Almost no changes were made to the ProMaster City for 2017 aside from some additional reflectors and revised lighting for the gear lever. 

2017 Ram ProMaster City dissected

Just like its rivals, the ProMaster City is positioned as a smarter, more cost-effective alternative to full-size vans—with far better fuel efficiency and substantially reduced total operating costs.

The ProMaster City is essentially a redesigned version of the Fiat Doblo, a model that has long been sold in global markets. It is built in Turkey, but to skirt additional import duties levied on imported commercial vehicles, it is converted from passenger to cargo use at a facility in Baltimore. 

In design, the ProMaster City looks like what it is, essentially: a boxy smaller van, mated with the front end of a tidy compact crossover—or simply a minivan with a larger snout—the ProMaster City is all business, but finished with some nice details.

Up front, the van's style is decidedly bulbous, looking more like the big ProMaster full-size vans than the chiseled Ram pickup trucks. And that's no surprise since the big ProMaster is also a Fiat design. The ProMaster City's crosshair grille and big headlights keep the look rounded and assertive yet almost cartoonish, while inside it gets a nicer interior and instrument panel—one that was redesigned for the U.S. market to match up with those other Ram (and Dodge) models.

The ProMaster City packs some familiar American market motivation under its hood, however. Power is provided by Chrysler's 2.4-liter inline-4, rated here at 178 horsepower and 174 pound-feet of torque. All ProMaster City vans are front-wheel drive and utilize a 9-speed automatic transmission.

In real world city driving, the ProMaster City feels nearly as responsive as a small car. With its terrific sight lines afforded by a high seating position, it is a confident urban runabout. On the highway, it isn't quite as relaxed, but sound deadening added last year and a switch to a different tire tread helped mute road noise. Ram quotes the ProMaster City at 9.8 seconds for the 0-60 mph sprint, but the 9-speed automatic transmission is geared more for urban get-up-and-go. With a 2,000 pound towing capacity, the ProMaster City could be used for a small food trailer or utility trailer. 

Certainly, the ProMaster City isn't designed for luxury, but its interior is comfortable and well laid out with good space for items like clipboards, drinks, and pens. 

The ProMaster City is offered in Tradesman and Wagon body styles in base and SLT grades. The cargo models are panel vans (with optional windows), while the Wagon offers back seats and rear side windows. In both versions, the rearmost window area remains covered by metal. Although Ford's Transit Connect offers a choice between side-opening doors and a more conventional hatchback layout, the ProMaster City's setup brings only 60/40-split rear doors; the doors can open to 180 degrees, and the smaller one opens to the curb side.

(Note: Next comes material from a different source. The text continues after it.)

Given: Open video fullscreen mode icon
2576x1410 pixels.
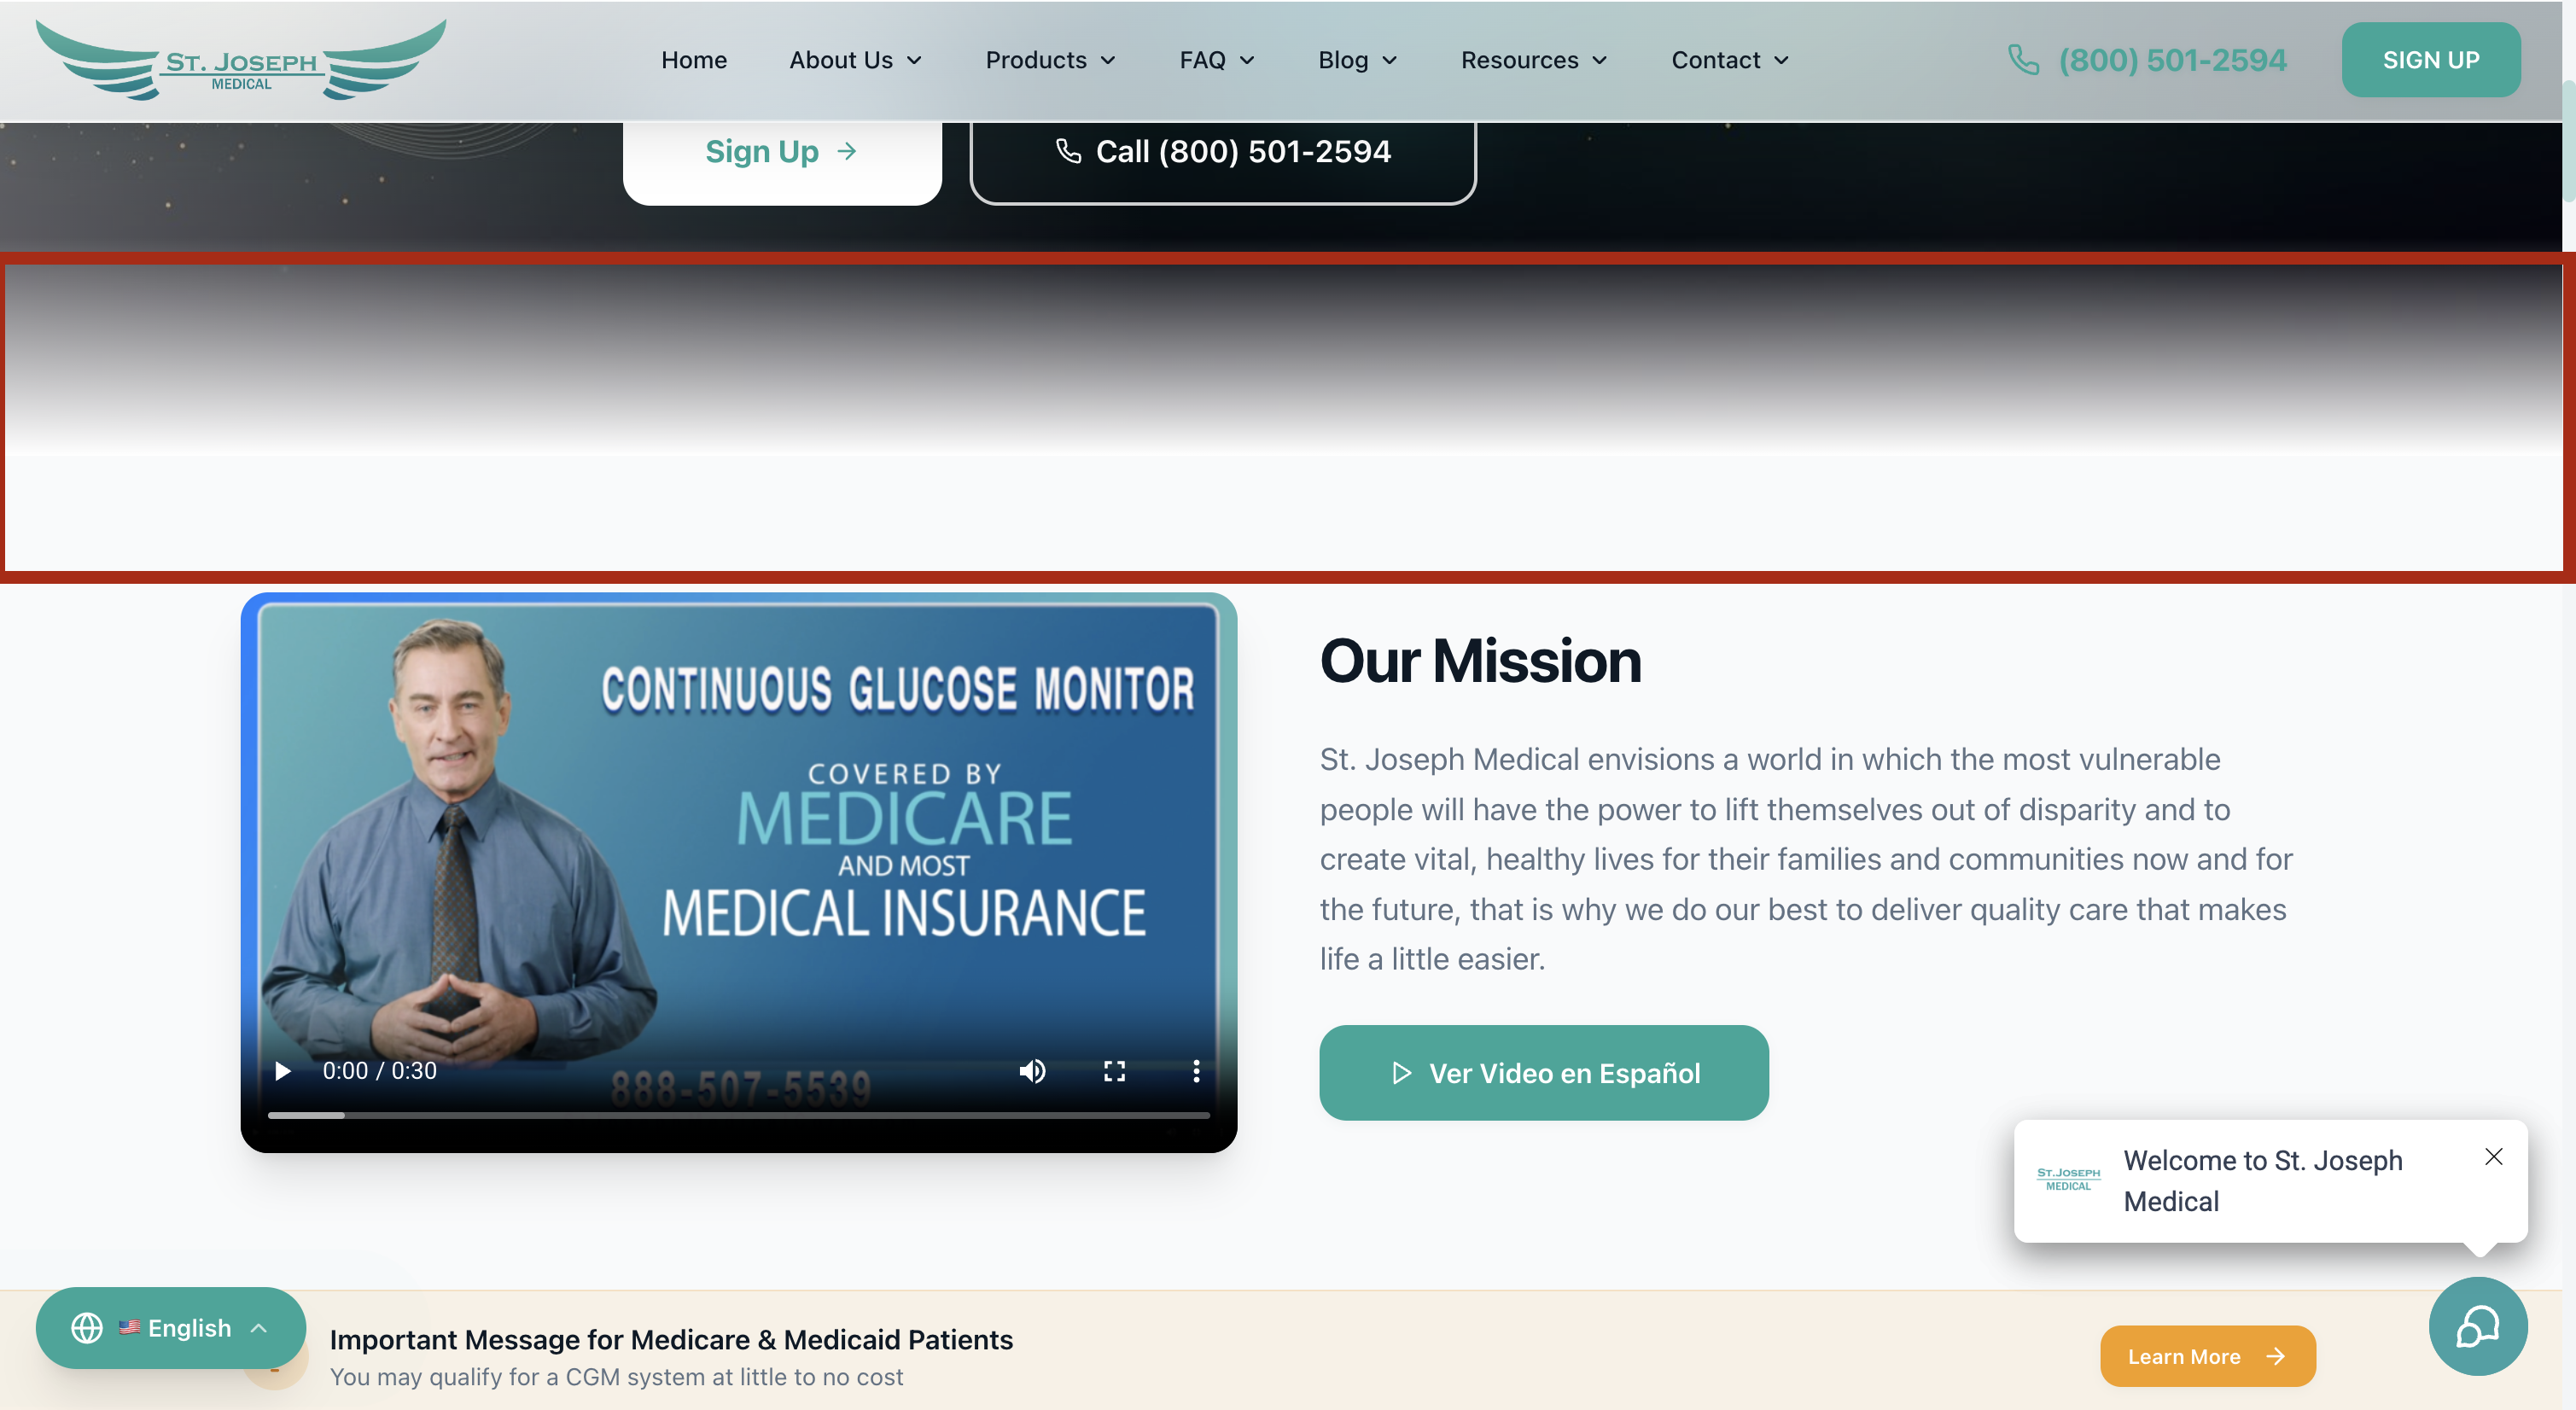Looking at the screenshot, I should pyautogui.click(x=1114, y=1071).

In back, there's 48.4 inches between the wheel wells allows loading a full-size pallet. The cargo width is a best-in-class 60.4 inches, and total cargo volume is almost 132 cubic feet. Wagon models offer seating for three across a 60/40-split bench in back, while each section can tumble forward. With the rear seats folded, there's almost 6 feet of cargo-floor length. And cargo models offer six tie-down rings, with a combined 1,000-pound rating, to help hold goods in a stable position.

It's highly unlikely that there will be comprehensive occupant-safety tests on the ProMaster City, and neither the IIHS or the NHTSA have tested it, but the expected safety features are included—standard electronic stability control, front-seat side and side-curtain airbags, a driver's knee airbag. You can also get a rearview camera system and parking sensors, but not automatic emergency braking. 

SLTs add to base models nicer upholstery, upgraded wheels, and a handful of other cosmetic items. Most optional equipment on both models is aimed at commercial users—special roof rack systems, graphics packages, towing accessories, and cargo partitions are on the options list. A 5.0-inch touchscreen infotainment system is standard on SLTs and optional on Tradesman models, which include a more basic radio. Navigation is an option on all models. 

Fuel economy ratings are an impressive 21 mpg city, 29 highway, 24 combined.